The binding sites occupied by each anesthetic ligand under general clinical concentrations were identified and ranked by affinity scores, computational analysis was used as described previously (Murlidaran and Brannigan, 2018). Briefly, the processing includes two phases: screening or finding possible candidate binding sites occupied by anesthetics ligands at clinical concentrations and measuring and quantifying binding affinities (Murlidaran and Brannigan, 2018). All atoms contained in proteins, lipids, salt, anesthetics ligands, and water were considered to be based on the thorough physics-based Molecular Dynamics Simulation and Alchemical Free Energy Perturbation (Murlidaran and Brannigan, 2018).
High-resolution cryo-EM structures of the human α1β2γ2 GABAAR, the predominant isoform in the adult brain, co-crystalized with GABA and the BZD site antagonist flumazenil (PDB6D6U, Experimental data snapshot, Method: Electron Experimental data snapshot, Method: Electron microscopy, Resolution: 3.92 Å, Aggregation State: Particle, Reconstruction Method: Single particle, Chain A, C: 341 amino acids (AA) residues, Chain B, D: 358 AA residues, Chain F, H: 213 AA residues, Chain G, I: 454 AA residues) (Zhu et al., 2018), were used to carry out modeling. Initial models were generated depending on the lowest value of the Modeler objective function and the “Discrete Optimized Protein Energy” (DOPE) method score, accordingly, representing the largest percentage of residues in the most favored region of the Ramachandran plot (Benkert et al., 2008). The abnormalities were visually inspected for model candidates. The resulting model was slightly modified to optimize the molecular bond rotation to reduce the conflict of side chains and to optimize the protonation states for the hydrogen bond networks (Emsley et al., 2010).

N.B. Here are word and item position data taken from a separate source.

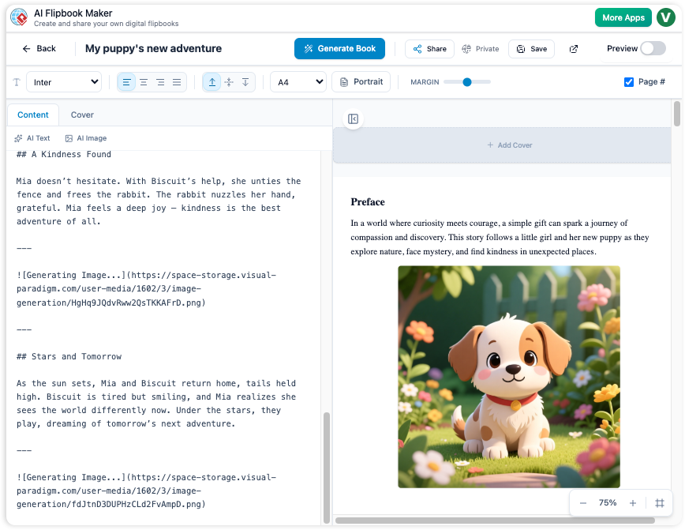Image resolution: width=685 pixels, height=530 pixels.
Task: Save the flipbook
Action: [x=531, y=48]
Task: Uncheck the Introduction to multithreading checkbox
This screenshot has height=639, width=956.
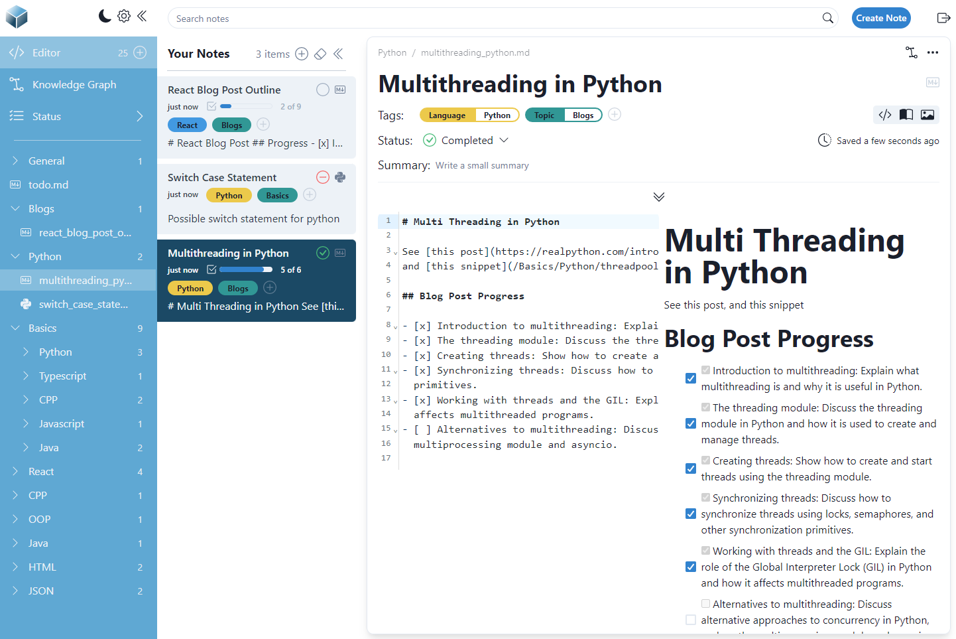Action: point(691,378)
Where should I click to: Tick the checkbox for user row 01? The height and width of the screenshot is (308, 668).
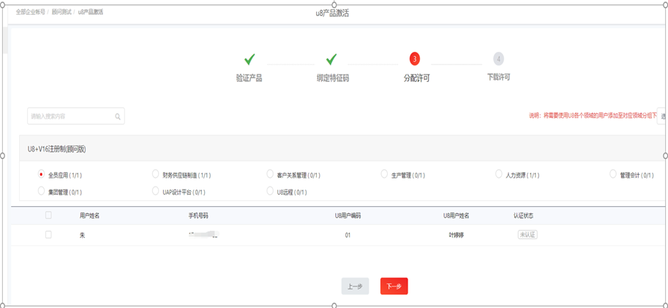point(49,235)
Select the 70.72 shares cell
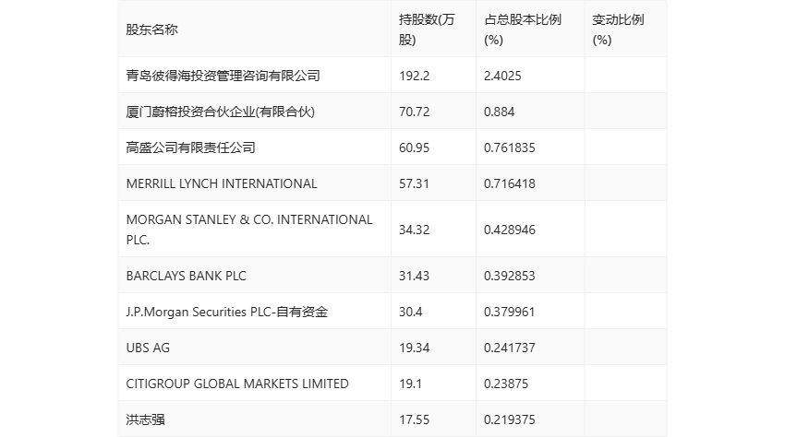Screen dimensions: 785x437 414,112
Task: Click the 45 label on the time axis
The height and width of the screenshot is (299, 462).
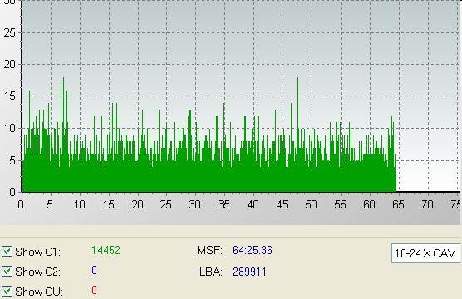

GABAAR protein was considered as a system existing in a lipid membrane or water box. One of the prerequisites was that the force of the field applied to the environment, including protein, lipids, and water, was compatible with the parameters for the ligand (Murlidaran and Brannigan, 2018). The simulation was performed between a receptor and a ligand. The receptor is supposed to be inserted in a lipid bilayer hydrated with counter-ions, and the anesthetic ligands are randomly distributed in the water (Murlidaran and Brannigan, 2018). A grid box was set with the ligand randomly distributed around the receptor. In a separated docking try, a particular region of the receptor was set into a grid box as a binding candidate: whole subunit, TMD, ECD, and the TMD pore.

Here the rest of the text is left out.